The TTC PD is the expected PIT PD over the long-run macro distribution $F(m)$. In plain English: PIT is “what we think will happen this year”; TTC is “what happens on average across the cycle.” A pure PIT estimate moves up in recessions and down in booms; a pure TTC estimate sits still and lets the macro overlay do the work elsewhere.

Basel IRB targets TTC for capital-stability reasons. IFRS 9 and CECL target PIT (or near-PIT) for provisioning. A bank therefore runs two PD numbers on the same exposure, and a vendor that ships only one of them is incompletely positioned for either use case.

The intermediate construct is a hybrid PD with explicit macro overlay (Carlehed & Petrov, 2012). Common practice is to estimate $\mathrm{PD}^{\mathrm{TTC}}(x)$ as the model baseline and apply a scalar macro adjustment so that $\mathrm{PD}^{\mathrm{PIT}}(x, t) = g(\mathrm{PD}^{\mathrm{TTC}}(x), M_t)$. Rating-agency practice has been examined empirically in Löffler (2013), who finds that even agency ratings are not pure TTC. Migration matrices conditional on the cycle are derived in Bangia et al. (2002). Stress-testing chapters (Section 40.1) develop this further.
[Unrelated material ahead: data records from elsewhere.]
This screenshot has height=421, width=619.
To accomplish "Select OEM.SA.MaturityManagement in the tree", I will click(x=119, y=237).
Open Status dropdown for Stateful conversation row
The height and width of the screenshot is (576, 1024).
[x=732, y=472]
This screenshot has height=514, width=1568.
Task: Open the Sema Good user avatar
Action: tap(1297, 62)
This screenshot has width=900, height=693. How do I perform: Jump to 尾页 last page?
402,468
Operating rule. Tag every PD with its cycle stance. A 3% PD that is PIT and a 3% PD that is TTC are not the same risk claim, even if both pass calibration on their respective targets.
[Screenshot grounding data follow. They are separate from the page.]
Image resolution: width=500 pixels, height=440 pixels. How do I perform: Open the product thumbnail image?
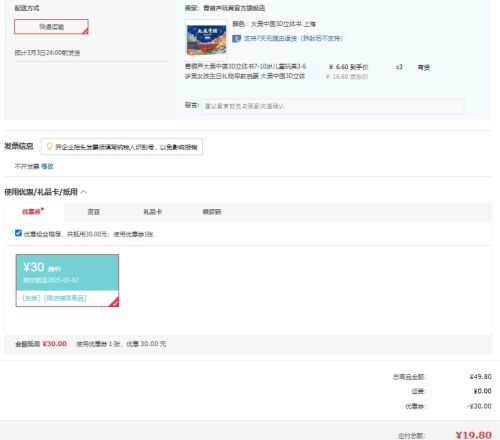(206, 40)
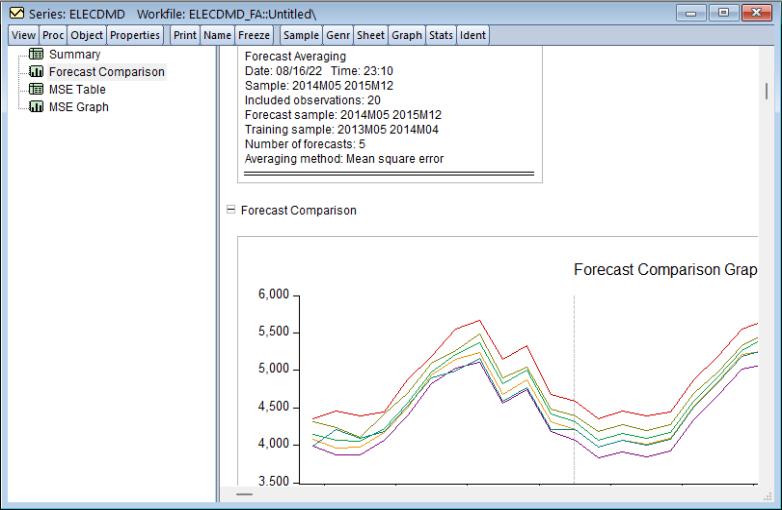
Task: Collapse the Forecast Comparison section
Action: coord(231,211)
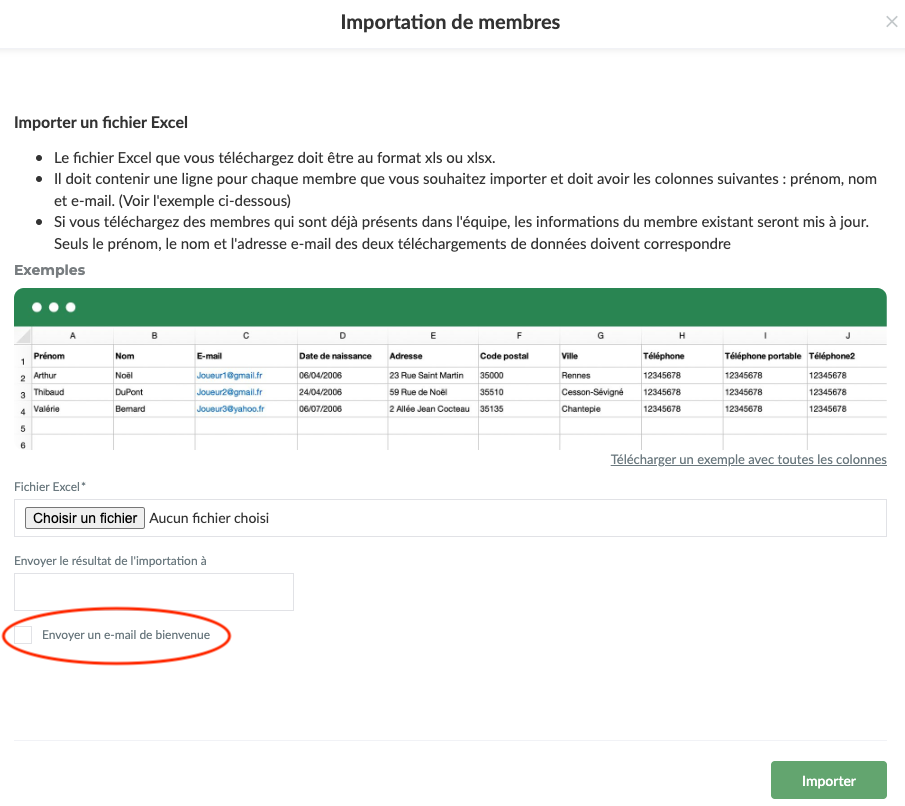Click the Téléphone portable header cell
The height and width of the screenshot is (806, 905).
[763, 356]
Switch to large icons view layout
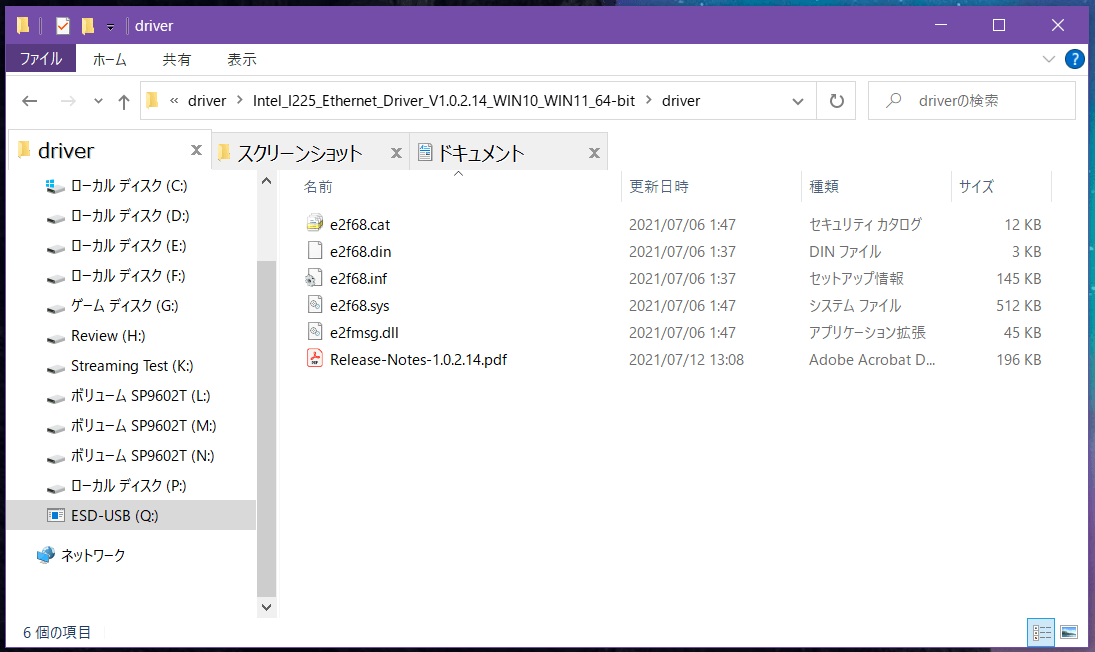1095x652 pixels. 1069,632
2.2.6 Choice 5: sampling frame $\mathcal{S}$

The PD a model learns is a PD conditional on the data the model saw. If the data is accepted-only, the learned $\eta(x)$ is $\Pr(Y = 1 \mid X = x, D = 1)$, not the target $\Pr(Y = 1 \mid X = x)$ on the TTD applicant population. The two are equal only when $D$ is independent of $Y$ given $X$, which is precisely the assumption reject inference tries to relax (Section 10.1).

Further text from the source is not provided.